Batavia seint: Berlijn - Bert Bakker / Daamen nv, Den Haag 1967
Heijne, Bas
Bastiaan Johan Heijne, Nederlands prozaschrijver en vertaler (Nijmegen 9.1.1960). Heijne studeerde Engelse taal- en letterkunde in Amsterdam. In 1983 debuteerde hij met de roman Laatste woorden, een roman met esthetisch-decadente trekken die in de traditie staat van auteurs als Oscar Wilde, E.M. Forster en Evelyn Waugh. Heijne’s literatuuropvatting richt zich tegen het realisme in de literatuur. Hij heeft een voorkeur voor stijl en verbeelding. Zijn personages zijn estheten met een buitengewoon hoog schoonheidsideaal. Zowel Laatste woorden als de roman Suez (1992) worden gezien als initiatieromans, waarin de hoofdfiguren en hun esthetische idealen worden geconfronteerd met de harde werkelijkheid. Heijne herschreef zijn romandebuut in 1995.

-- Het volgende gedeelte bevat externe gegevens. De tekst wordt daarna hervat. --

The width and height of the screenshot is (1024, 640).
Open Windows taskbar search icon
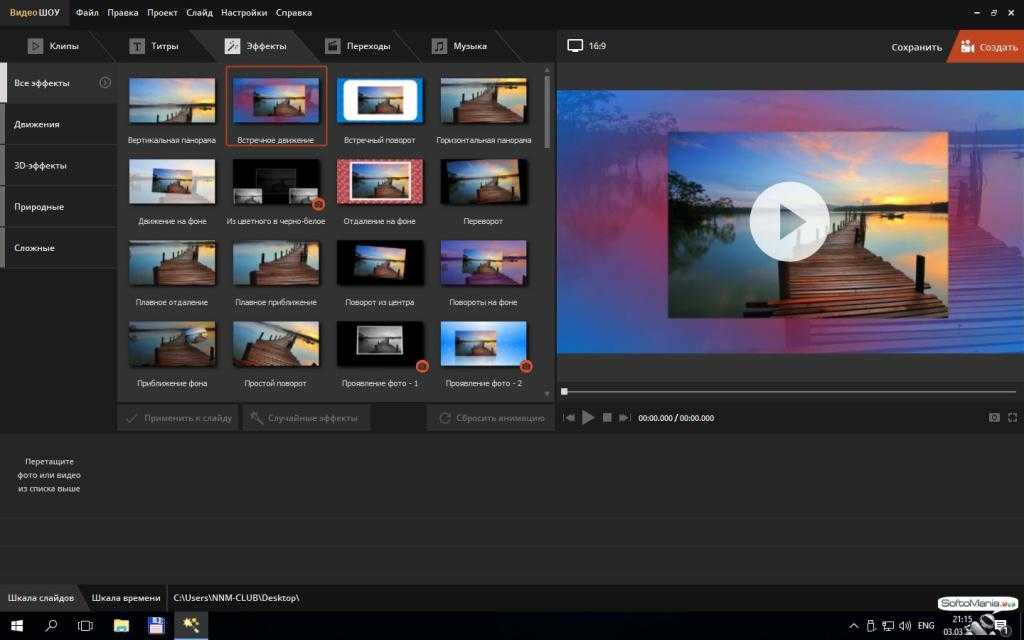point(51,626)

Heijne bundelde zijn reisverhalen in Vreemde reis (1987). Andere verhalen verschenen in Vlees en bloed (1994).
Hij werkte met journalistiek werk, reisverhalen en essays mee aan bladen als De Tijd, NRC/Handelsblad, HP, De Groene Amsterdammer en Vrij Nederland. In 1993 werd hij vast medewerker van NRC/Handelsblad. In 1993 stelde hij een bloemlezing korte verhalen samen onder het pseudoniem E. Prondini: Korter dan kort. Hij vertaalde werk van E.M. Forster en Evelyn Waugh, auteurs waarmee hij evident affiniteit heeft.
In 2005 kreeg Heijne de Henriëtte Roland Holstprijs voor Hollandse toestanden, een bundeling van columns over allerlei maatschappelijke verschijnselen in de jaren 2003 en 2004 die eerder in NRC/Handelsblad waren verschenen.

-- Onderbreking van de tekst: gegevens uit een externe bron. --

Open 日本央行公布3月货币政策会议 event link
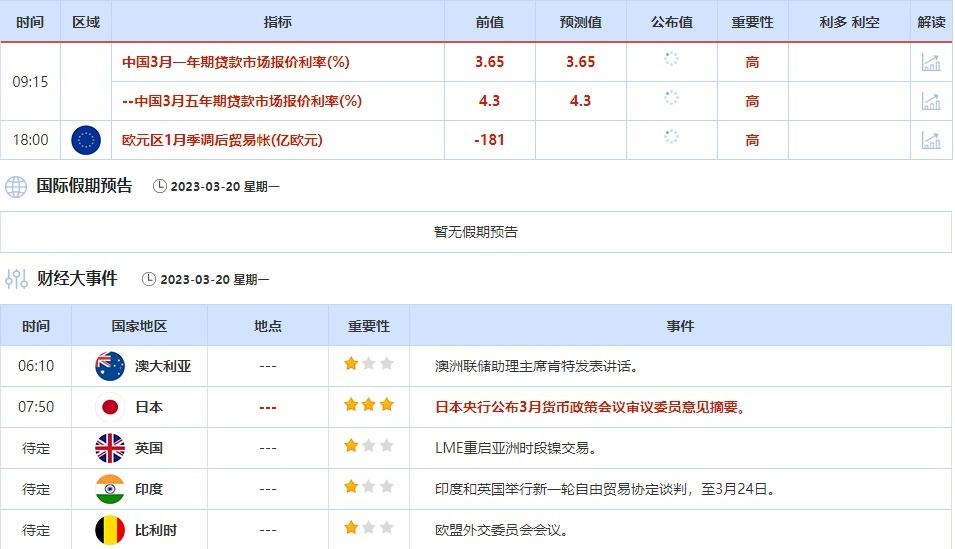Image resolution: width=955 pixels, height=549 pixels. coord(591,407)
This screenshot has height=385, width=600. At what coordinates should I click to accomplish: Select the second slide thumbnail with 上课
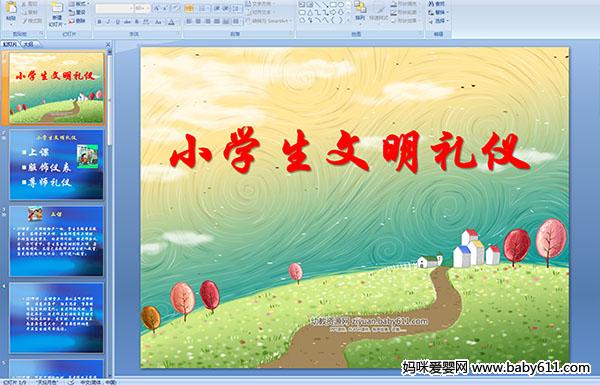[57, 165]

(6) - (G.J. van Bork, 2006)
Angst en schoonheid – Louis Couperus, de mystiek der zichtbare dingen, De bezige bij, Amsterdam 2016
Hoogte, Albert van der
Eig. Albertus Gerhardus, Nederlands romanschrijver (Amsterdam 2.12.1909-Voorburg 13.2.1970). Zijn ervaringen na WO II als substituut-officier van justitie en auditeur-militair in Nederlands-Indië (Bandoeng, Soerabaja) leverden hem stof voor twee koloniale romans, die in een sobere, suggestieve stijl, met ironie en ook weemoed, de troosteloze verkommering van de kolonie in de dagen vóór de souvereiniteitsoverdracht evoceren (met name Het laatste uur, 1953; Vijverbergprijs van de Jan Campertstichting).
Werd na zijn terugkeer ambtenaar kunstzaken bij de gemeente Den Haag. Zijn roman Ballade van de oude stad (1960) is het wrange verhaal van een zielige mislukkeling, wiens eerste en ultieme daad ter bevrijding uit de burgerlijkheid - een moordpoging op zijn vrouw - op verrassende wijze wordt verijdeld.

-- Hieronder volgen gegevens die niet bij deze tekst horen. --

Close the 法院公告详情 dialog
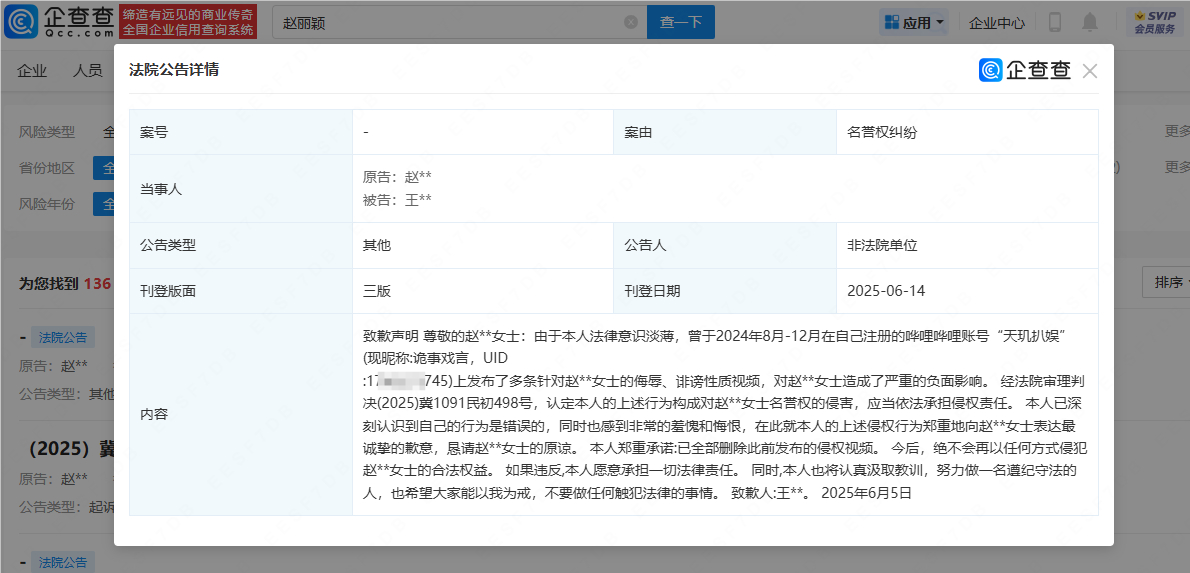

Het laatste uur – Een kroniek uit het naoorlogse Indonesië – Uitgeverij Contact Amsterdam /Antwerpen, zesde druk 1961
Huis in de nacht – Uitgeverij Contact, Amsterdam/Antwerpen, derde druk 1961
Ido, Victor
Ps. van Hans van de Wall, Nederlands schrijver (Soerabaya 8.2.1869-'s-Gravenhage 20.5.1948). Was een Indo-Europeaan. Na een muziekopleiding in Nederland vervulde hij een belangrijke rol in het sociaal-culturele leven van Batavia. Vooral als toneelschrijver had hij een grote faam. Zijn romantische, sterk op het effect gerichte toneelstukken weerspiegelen de vanaf het begin van de 19de eeuw toenemende belangstelling voor de Indonesiër en zijn cultuur. Veel belangrijker, zowel literair als sociaal-historisch, is zijn roman De paupers (1915) waarin een uitstekend beeld wordt gegeven van de Indo-Europese samenleving in Nederlands-Indië.
De paupers - Thomas & Eras, 's-Gravenhage 1978 (1ste druk in 1912)
Indië in den goeden ouden tijd – radio voordrachten voor de NIROM gehouden, Deel I - 3e druk, Drukkers & Uitgevers N.V. v/h Nix & Co. Bandoeng 1949
Indië in den goeden ouden tijd – radio voordrachten voor de NIROM gehouden, Deel II - 2e druk, Drukkers & Uitgevers N.V. v/h Nix & Co. Bandoeng 1949
Jansen, L.F.
Oud en Nieuw Gastel 4.12.1903-Batavia 28.8.1945]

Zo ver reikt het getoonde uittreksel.